Die abenteurlichste Straße war vom Lake Mutanda nach Ishasha. Ansonsten sind eher die Mopeds das Problem. Da muss man echt aufpassen, dass man nicht einen auf der Motorhaube hat.

Im Murchison hat es ziemlich geregnet, da haben wir uns dann für 10 oder 20 Dollar einen Ranger in's auto gepackt.

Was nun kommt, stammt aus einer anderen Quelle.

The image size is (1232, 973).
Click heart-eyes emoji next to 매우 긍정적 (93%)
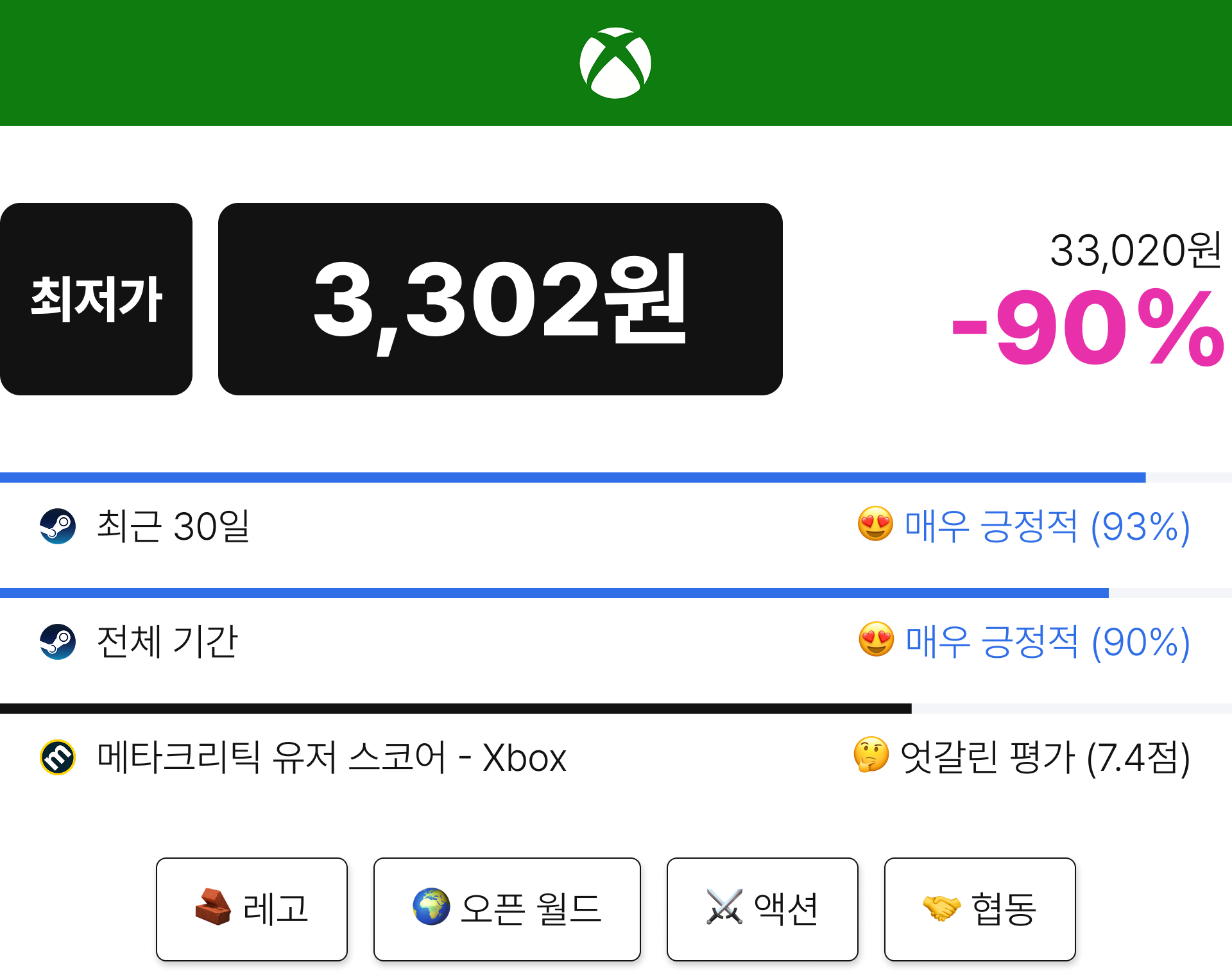click(875, 524)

Nach dem Motto: wenn wir steckenbleiben, wird er schon Hilfe holen.

Ansonsten hat uns das Selbstfahren gut gefallen und wir würden es zumindest außerhalb der Regenzeit wieder machen.

LG

Gabi
10.2023 Gardenroute // 03.2023 Namibia // 03.2022 Swakop, Etosha und Damaraland // 08:2021 Uganda // 01.2021: Caprivi // 10.2020: Etosha pur // 04.2019: KTP, Tok Tokkie Trail und Sossusvlei // 06.2018: Swakopmund und Etosha // 08.2017: Kalahari, KTP, Fish River, Soussusvlei, Swakopmund // 04.2016: Gardenroute
16,9k Beiträge · seit 201217. Jan. 2022 · #8
picco schrieb:Hoi zämä
mitglied19210 schrieb:Ja, aber man sitzt da auf engstem Raum 2 Wochen lang mit einem (zumindest zunächst) Fremden im Auto. Wenn die Chemie nicht stimmt, ist das geeignet, den ganzen Urlaub zu versauen.
Ja, das Problem bleibt definitiv bestehen...
Guten Morgen in die Diskussionsrunde,

ich möchte noch einwerfen, dass ich persönlich in Zeiten von Corona auf gar keinen Fall mit einer fremden Person zusammen in einem Auto reisen möchte.

LG
Logi
460 Beiträge · seit 201817. Jan. 2022 · #9
Ich würde es von der Reisezeit abhängig machen. In der Regenzeit würde ich zum Fahrer raten, in der Trockenzeit würden wir selbst fahren. Wir waren in der Regenzeit mit Fahrer unterwegs, aber im trockenen Zustand hätte man die Pisten relativ problemlos auch selbst fahren können (für unsere persönliche Einschätzung!).
Reisebericht "In Lodges auf Selbstfahrerreise in Tansania" Reisebericht "Zwei Warmduscher auf Camping-Reise in Botswana"
Themenstarter873 Beiträge · seit 201417. Jan. 2022 · #10
Hallo an alle die geantwortet haben. Vielen Dank für die Tipps. Ich tendiere wegen der vielen Mopeds (das sehe ich auch als das größte Problem) und wegen evtl. Regen mit extrem rutschigen Straßen zum Fahrer Guide. Da die Reise erst 2023 stattfinden wird, sehe ich auch eine Entspannung am Corona Himmel... da bin ich jetzt etwas optimistischer. Ansonsten würde ich evtl doch selbst fahren.